» **Requirement**
Continue the article below on buying a house with a friend, picking up after its final sentence.

───── Selected excerpt ─────

Two friends moving in with each other

Exploring the benefits of buying a house with a friend

If you would like to stop renting but don’t have the funds to buy a home yourself, it might seem unconventional, but co-owning a house can offer many advantages. It’s a smart option to start building equity sooner, instead of continuing to rent. Co-buying is also an option if you’re looking to earn income as a landlord. Let’s take a closer look at the positive aspects and important considerations if you’re thinking about this popular path to homeownership.

What to know about co-ownership

The trend in co-owning a house, especially among younger adults in the US, is taking off. In 2023, nearly a quarter of first-time homebuyers bought a home with a non-romantic partner, co-purchasing instead with others, including friends (11%) and siblings (7%).

When factoring in the financial benefits, this trend makes perfect sense. With a co-owner, you can save for a down payment more quickly and handle all the other homeownership costs much more affordably. Plus, buying a house with a friend allows you to grow equity together and potentially enjoy tax savings and wealth-building over time.

Co-ownership in real estate investing

Partnering to buy rental properties can be an ideal opportunity if you’re looking to boost your financial position by venturing into real estate. Teaming up with friends or colleagues by pooling resources to buy properties can minimize the financial risk and streamline the path to success as an investor.

Co-owners as roommates

Sharing the experience of buying a house with friends and creating a shared living space is much more than just a financial decision. It can also help you build a community at home and create unforgettable memories. By working together, communicating and compromising along the way, you’ll enjoy:

A built-in social network where you can rely on others for companionship and support. From celebrating milestones to navigating daily life, you and your co-buyers can lean on each other for encouragement and camaraderie.

Shared responsibilities: Co-buyers can work together to complete chores, maintain their property and make home improvements. By sharing responsibilities, each buyer brings their personal skillset—from organizing to gardening to home repairs—to enhance home life.

───── Supplied material ─────

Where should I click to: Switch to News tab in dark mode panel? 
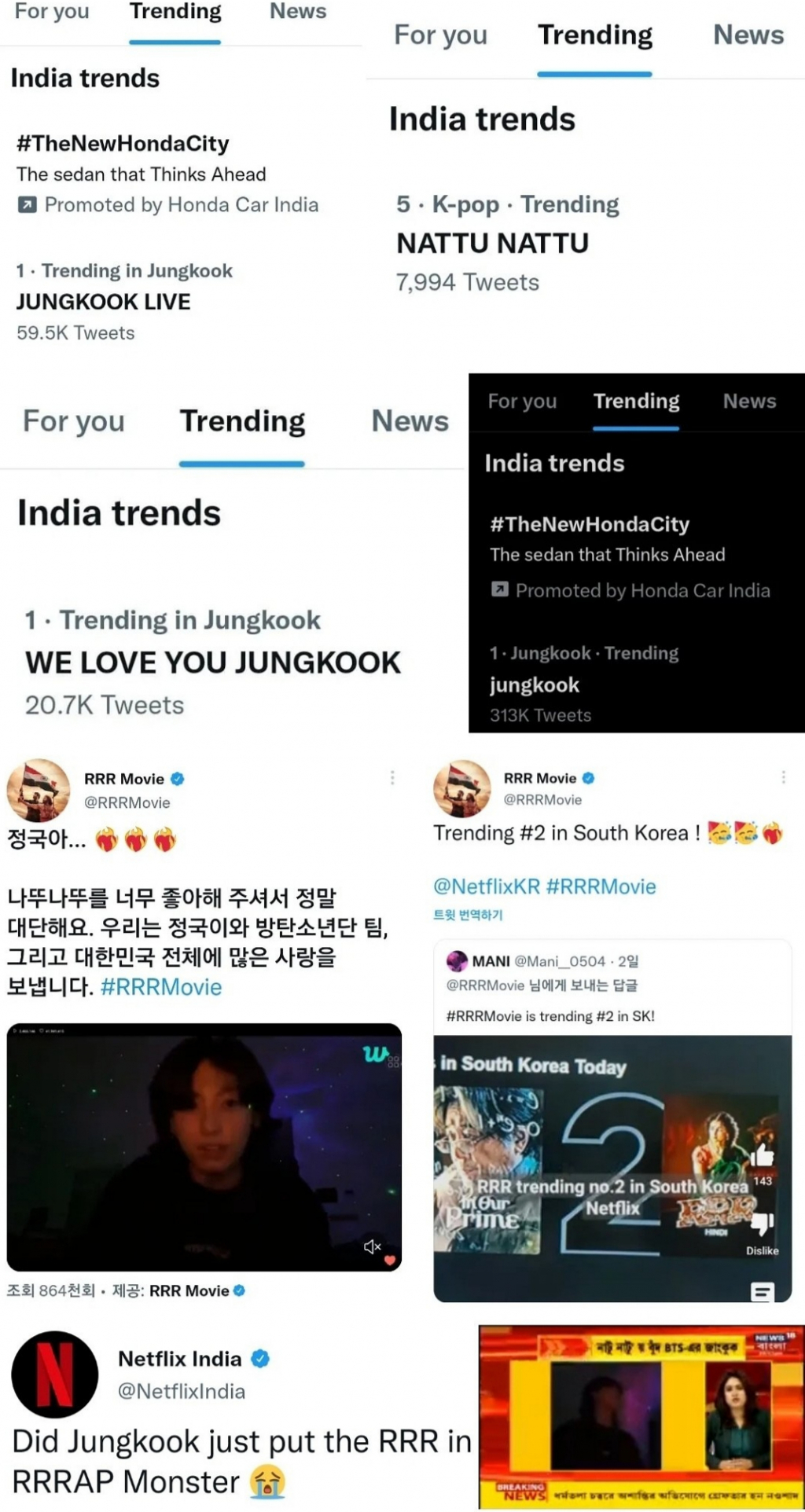pyautogui.click(x=749, y=401)
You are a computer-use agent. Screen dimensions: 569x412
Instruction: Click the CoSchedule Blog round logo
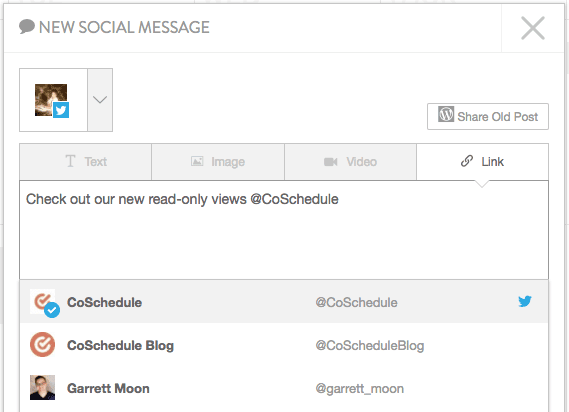coord(42,344)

─────

» **The output**
More affordability and accessibility: By splitting the cost of everything from mortgage payments to utilities to maintenance, each person’s financial burden is reduced, making it possible to afford a bigger, better home in a more desirable location than if you were going at it alone.

The first step on the path to buying a house with friends

Where do you begin if you’re seriously contemplating co-buying a home to live in with friends? Start by having open and honest conversations with your potential co-buyer(s). While their level of neatness and sleep schedule are important to think about, discussing your individual financial situations, long-term goals and preferences are key.

  • Explore career aspirations: Make sure your co-buyer is aligned with you when it comes to professional drive and ambition. If all buyers are on an upwardly mobile career path with a stable income there will be fewer potential difficulties down the line. This is also a consideration when applying for a mortgage as each borrower will need to demonstrate steady, stable employment.
  • Talk about romantic relationships: Ensure clear understanding about visiting or cohabitating with non-spouses and the potential for future marriage and/or children. When co-owning a house, everyone’s expectations should be clear.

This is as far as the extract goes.